→ Problem requirements
Find the line with "Task: Select the ノルウェー/スウェーデン strategy card" in the data below. Repeat it and every line after it up to the end, exactly, but drop the pictures.

→ Recorded information
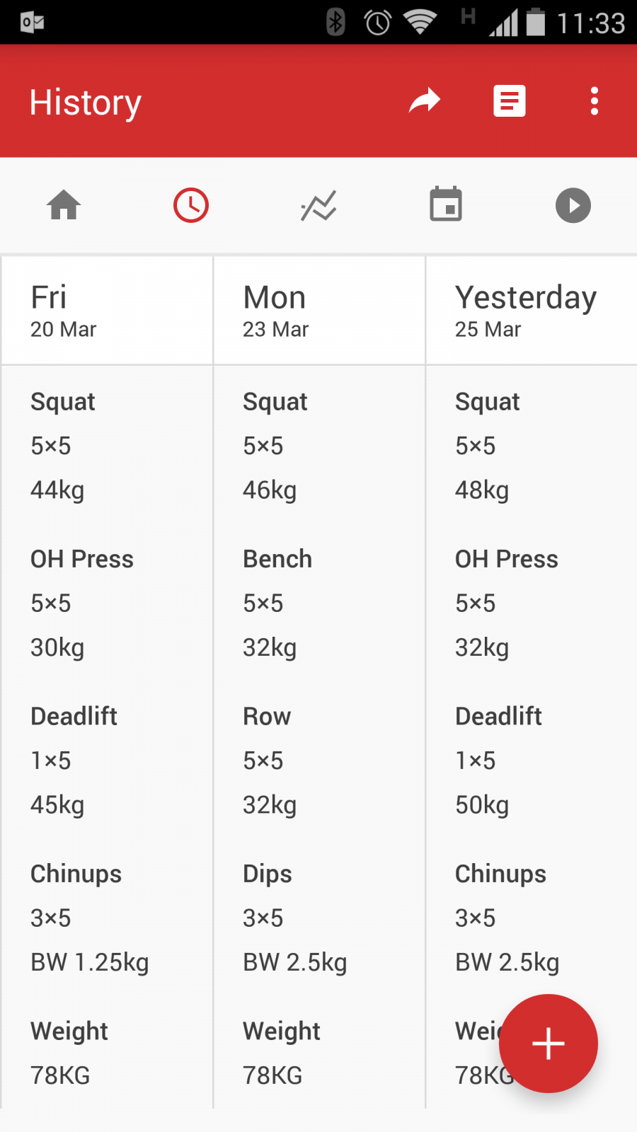
Task: Open Yesterday 25 Mar workout header
Action: [531, 311]
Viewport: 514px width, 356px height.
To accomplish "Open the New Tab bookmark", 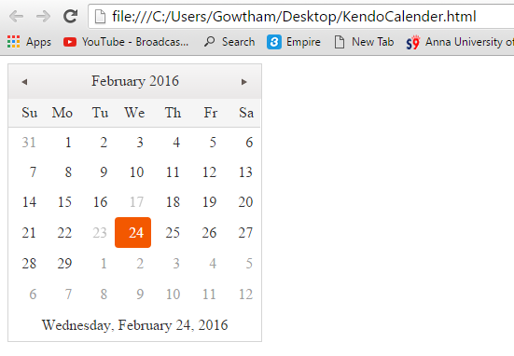I will pyautogui.click(x=364, y=42).
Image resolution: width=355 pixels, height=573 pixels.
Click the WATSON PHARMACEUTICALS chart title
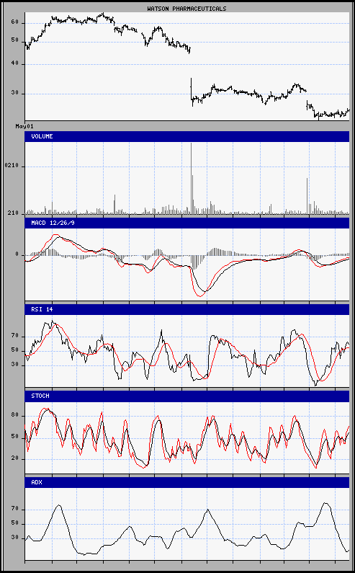coord(187,9)
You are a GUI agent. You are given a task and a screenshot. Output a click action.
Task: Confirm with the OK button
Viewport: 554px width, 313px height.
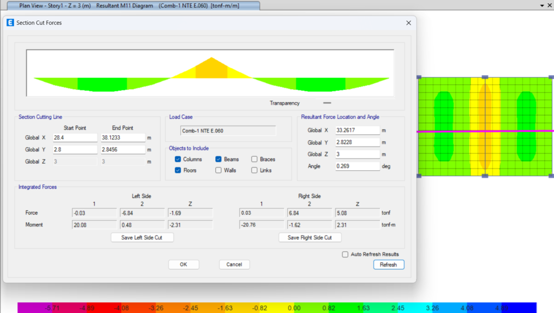tap(183, 264)
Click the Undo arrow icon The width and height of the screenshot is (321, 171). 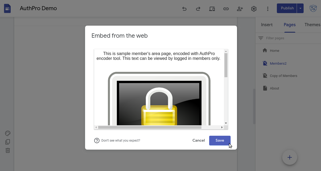184,9
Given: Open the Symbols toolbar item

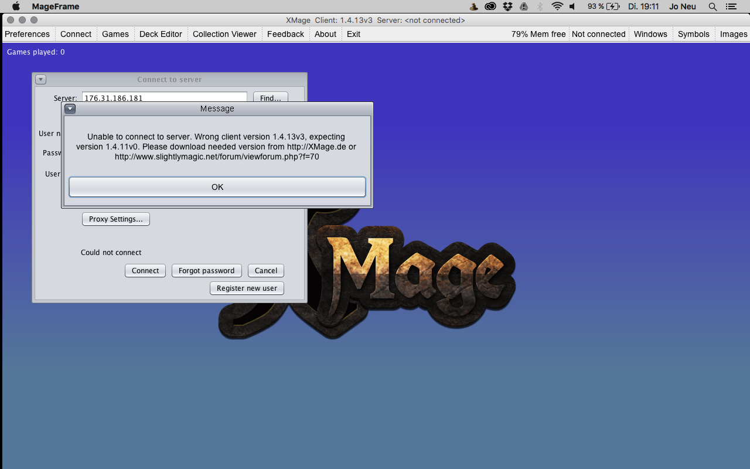Looking at the screenshot, I should (x=693, y=34).

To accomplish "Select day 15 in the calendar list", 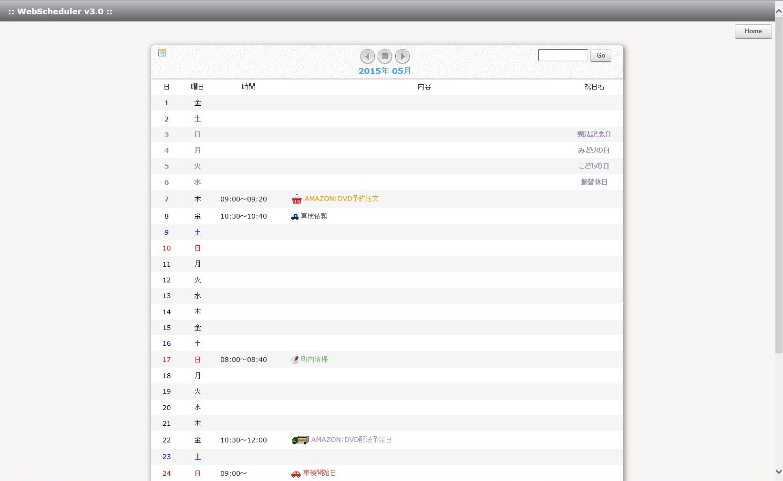I will (x=166, y=328).
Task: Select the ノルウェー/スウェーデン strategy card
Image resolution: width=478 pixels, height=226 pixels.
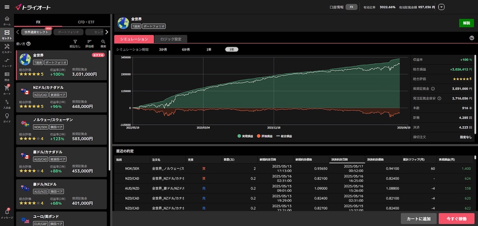Action: tap(62, 129)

→ Expected answer
Task: Select the ノルウェー/スウェーデン strategy card
Image resolution: width=478 pixels, height=226 pixels.
Action: tap(62, 129)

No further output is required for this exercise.